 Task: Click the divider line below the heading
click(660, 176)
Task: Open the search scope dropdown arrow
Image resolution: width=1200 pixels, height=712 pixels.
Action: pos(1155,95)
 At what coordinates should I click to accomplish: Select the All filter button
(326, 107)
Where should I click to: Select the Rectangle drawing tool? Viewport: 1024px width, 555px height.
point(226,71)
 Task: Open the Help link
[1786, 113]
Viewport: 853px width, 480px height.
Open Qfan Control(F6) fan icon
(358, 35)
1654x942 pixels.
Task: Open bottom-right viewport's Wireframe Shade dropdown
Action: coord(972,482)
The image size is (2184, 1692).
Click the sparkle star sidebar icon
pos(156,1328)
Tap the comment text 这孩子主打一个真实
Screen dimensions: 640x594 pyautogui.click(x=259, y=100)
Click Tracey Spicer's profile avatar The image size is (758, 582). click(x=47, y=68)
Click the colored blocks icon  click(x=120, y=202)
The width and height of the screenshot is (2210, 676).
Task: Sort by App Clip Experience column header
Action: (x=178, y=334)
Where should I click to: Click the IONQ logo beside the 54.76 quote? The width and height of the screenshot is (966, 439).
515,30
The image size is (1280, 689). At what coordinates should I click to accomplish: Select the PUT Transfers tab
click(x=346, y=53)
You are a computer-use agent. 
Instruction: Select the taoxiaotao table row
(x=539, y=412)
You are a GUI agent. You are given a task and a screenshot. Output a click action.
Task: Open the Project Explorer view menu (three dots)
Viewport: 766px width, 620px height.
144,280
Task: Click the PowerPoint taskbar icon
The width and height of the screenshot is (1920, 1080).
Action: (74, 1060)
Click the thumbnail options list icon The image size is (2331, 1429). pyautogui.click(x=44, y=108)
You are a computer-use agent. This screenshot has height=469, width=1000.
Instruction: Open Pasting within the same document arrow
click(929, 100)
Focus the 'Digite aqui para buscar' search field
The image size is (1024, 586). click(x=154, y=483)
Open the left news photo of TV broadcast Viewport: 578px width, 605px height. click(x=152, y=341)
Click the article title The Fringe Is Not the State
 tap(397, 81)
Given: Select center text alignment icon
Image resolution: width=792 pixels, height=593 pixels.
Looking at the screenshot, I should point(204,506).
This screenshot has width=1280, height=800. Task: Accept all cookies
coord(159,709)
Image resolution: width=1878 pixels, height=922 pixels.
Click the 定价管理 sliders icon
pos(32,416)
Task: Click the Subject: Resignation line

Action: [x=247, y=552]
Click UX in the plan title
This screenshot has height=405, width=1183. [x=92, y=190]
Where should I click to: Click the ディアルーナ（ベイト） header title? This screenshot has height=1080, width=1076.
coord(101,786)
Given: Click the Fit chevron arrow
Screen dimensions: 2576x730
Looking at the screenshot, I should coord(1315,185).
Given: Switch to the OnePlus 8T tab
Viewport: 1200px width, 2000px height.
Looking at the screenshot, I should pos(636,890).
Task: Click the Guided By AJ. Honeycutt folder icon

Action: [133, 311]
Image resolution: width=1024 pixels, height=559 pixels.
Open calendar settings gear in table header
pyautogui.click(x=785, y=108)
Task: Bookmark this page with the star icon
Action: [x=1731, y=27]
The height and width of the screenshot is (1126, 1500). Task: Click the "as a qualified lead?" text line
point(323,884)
____________
▸ **Exercise objective**
Locate each line in the rows above that contains the word "resolution", and copy those lines in full.

▸ **Correct answer**
Image resolution: width=1200 pixels, height=712 pixels.
Image resolution: width=792 pixels, height=593 pixels.
Image resolution: width=1878 pixels, height=922 pixels.
Image resolution: width=1024 pixels, height=559 pixels.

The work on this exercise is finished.